Пока он был совсем маленький, восторженно внимал подобным рассказам, став старше - относился с недоверием. И вот легенды стали былью, а вымысел обрел плоть. Понимание вызвало восторг и, в то же время, трепет. Как отнесутся к чужаку неведомые селяне, что скажут, как поприветствуют? Да и поймет ли он хоть слово?

Задор угас, вновь навалилась усталость, еще тяжелее, чем прежде. Едва переставляя ноги, он поплелся вдоль изгороди, даже не пытаясь преодолеть невысокую, в общем, преграду. Частокол длится и длится, будто ведет в бесконечность, или это он плетется, как ночной слизняк. Свободная рука устремлена вперед, ощупывает преграду, вторая сжимает рогатину, крепко, насколько позволяет усталость. Вполне возможно, оружие не пригодится, но, если что, рука должна держать крепко.

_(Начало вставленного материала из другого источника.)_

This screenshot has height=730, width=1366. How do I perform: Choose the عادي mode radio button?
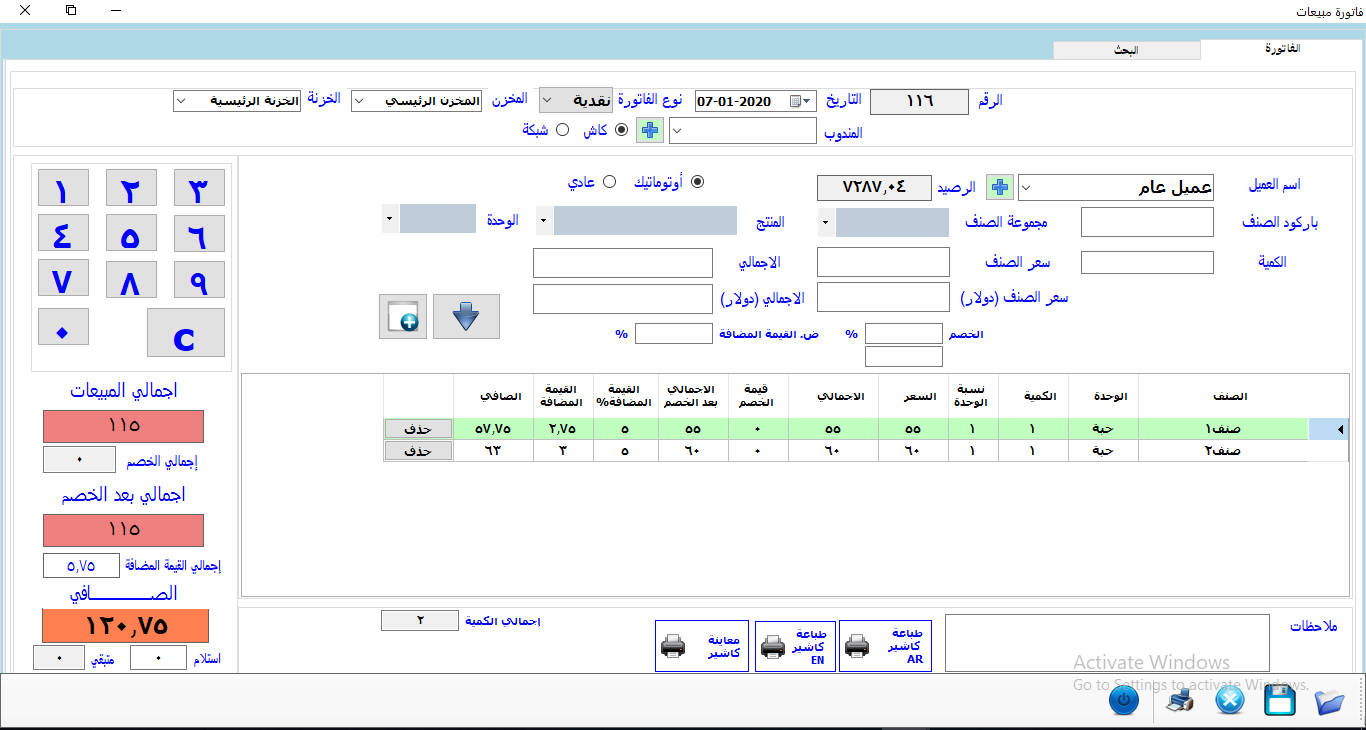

В непрерывном частоколе ограды обозначился проем. Ощутив облегчение, Мычка рванулся вперед, но ударился грудью, отшатнулся. Три поперечные балки, соединенные по краям, загораживают проход. Повезло, что врата без угрожающих заостренных зубьев. Хорош бы он был, добравшись до деревни, но повиснув на вратах. Чувствуя, что совершает подвиг, Мычка пригнулся, с трудом протиснулся в щель. Зацепившись за щепку, затрещал мешок. Выпростав ткань из древесного плена, Мычка поднялся, осмотрелся. Взгляд заскользил, выхватывая из сумрака серые глыбы теней, дома - не иначе. Тут же глыбки поменьше, явно хозяйственные пристройки. В пристройке неподалеку что-то возится, шуршит: не то забрался мелкий хищник, не то ожидает участи пойманная накануне, но еще живая добыча.

Мычка сделал шаг, другой. Во тьме неподалеку встревожено заворчало, но в этот момент из леса донесся вой, и невидимый страж поперхнулся, испуганно вспикнув, замолчал. Дом приблизился, навис, ноздрей коснулись многочисленные запахи. Среди прочих выделялся один, приторный и смутно знакомый. Мычка постучал в дверь. Сперва осторожно, но, не услышав ответа, забарабанил сильнее, чувствуя - еще немного, и он упадет прямо на пороге, а к следующему жилью придется уже ползти.